Red Sox Beat Math in Impossible Collapse

Math says this should have never happened. Not to mention common decency. This really stinks. For the purposes of this blog, I will lay out exactly how much it stinks, and then I will talk about whiskers on kittens.

Forget for a moment the most horrible, no good, very bad five minute period last night where the Red Sox were one strike away from winning before blowing it — only to have to watch as the Tampa Bay Rays capped an unreal come back from seven runs down with a walk-off home run.

Forget that — or at least try.

Because at the beginning of September the Red Sox had a nine game lead in the race for the playoffs. For those of you not into sports, that’s a lot. At the beginning of the month, the stats website coolstandings.com estimated there was a 99.6 percent chance the Red Sox would make the playoffs. For those not good at math, that’s a lot. But somehow they lost 20 games this month; they didn’t win two games in a row all month.

 

ABC News/ John Berman

They didn’t just beat themselves, they beat math. And that is almost impossible … an impossibly crazy collapse. How crazy? It’s like a death star getting blown up in “Star Wars” level of collapse. It’s a Brad and Jennifer level collapse. It’s like the ball going through Buckner’s legs collapse.

....................

[Task objective] Extend the blog post about the Red Sox collapse, beginning after its final sentence.

Stored data entries
....................

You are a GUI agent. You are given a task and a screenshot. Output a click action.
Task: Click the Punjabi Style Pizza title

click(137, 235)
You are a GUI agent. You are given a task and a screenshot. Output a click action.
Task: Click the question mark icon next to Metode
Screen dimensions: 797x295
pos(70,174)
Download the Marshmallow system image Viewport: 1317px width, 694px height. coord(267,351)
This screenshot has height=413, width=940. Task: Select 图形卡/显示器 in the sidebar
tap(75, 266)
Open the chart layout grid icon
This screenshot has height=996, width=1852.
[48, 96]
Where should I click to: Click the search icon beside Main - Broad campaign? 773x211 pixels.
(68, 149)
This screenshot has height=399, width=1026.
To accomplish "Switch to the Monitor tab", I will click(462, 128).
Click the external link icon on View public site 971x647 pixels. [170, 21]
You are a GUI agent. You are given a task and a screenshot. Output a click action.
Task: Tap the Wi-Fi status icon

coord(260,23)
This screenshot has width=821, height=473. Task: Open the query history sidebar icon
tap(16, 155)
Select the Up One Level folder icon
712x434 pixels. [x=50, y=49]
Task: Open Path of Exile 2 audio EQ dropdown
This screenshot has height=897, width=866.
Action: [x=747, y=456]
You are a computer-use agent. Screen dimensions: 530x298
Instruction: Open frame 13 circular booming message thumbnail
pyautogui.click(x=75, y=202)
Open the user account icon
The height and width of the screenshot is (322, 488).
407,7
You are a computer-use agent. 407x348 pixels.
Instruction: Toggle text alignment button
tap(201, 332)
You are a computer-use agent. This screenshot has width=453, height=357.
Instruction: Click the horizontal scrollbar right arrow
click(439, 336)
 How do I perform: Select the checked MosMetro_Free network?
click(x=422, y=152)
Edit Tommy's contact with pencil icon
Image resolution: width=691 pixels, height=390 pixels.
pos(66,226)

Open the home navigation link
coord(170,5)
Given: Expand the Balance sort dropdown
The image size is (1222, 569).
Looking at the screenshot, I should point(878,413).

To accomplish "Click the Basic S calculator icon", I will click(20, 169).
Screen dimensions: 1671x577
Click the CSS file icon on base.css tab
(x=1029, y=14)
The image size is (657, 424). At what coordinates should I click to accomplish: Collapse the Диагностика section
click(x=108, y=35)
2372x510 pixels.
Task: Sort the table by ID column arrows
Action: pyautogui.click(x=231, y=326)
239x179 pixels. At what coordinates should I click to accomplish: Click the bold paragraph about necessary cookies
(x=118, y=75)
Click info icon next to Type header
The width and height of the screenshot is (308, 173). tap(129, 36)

....................

[Reply to the task]
Okay — that made me feel even worse. Not to mention the Sox have the third highest payroll in baseball: 161 million dollars! So yes, it stings. It really, really stings. It makes me not like a lot of people. I am mad at everyone from Tampa for going to the playoffs instead of us. I am mad at everyone in Baltimore for deciding they just had to beat us these last few games when their season was already over. And I am mad at New York, because it is New York, and I have to live here, and New York fans have darkness in their souls. Trust me, they do. I have multiple sources on that.

So I am mad at all those people, probably more than 20 million of you. And then I am mad at 25 or so guys in Boston, mostly because the 3.5 hours I spend every night watching you was not in any way uplifting. If I wanted that kind of gut-wrenching torment I would have watched “Sophie’s Choice” 27 times. Or maybe that 24 times, and “Old Yeller” three times.

So as bad is it is, how do we get through this? This is the “news you can use” section of this blog: when things are truly, unimaginably depressing and unfair, I always look for inspiration to Julie Andrews. Because Ms. Andrews tells us that when the dog bites, or the bee stings, or when your team loses 20 games in a month, the way to survive is to “remember your favorite things.” And then, Julie Andrews says, we won’t feel so bad.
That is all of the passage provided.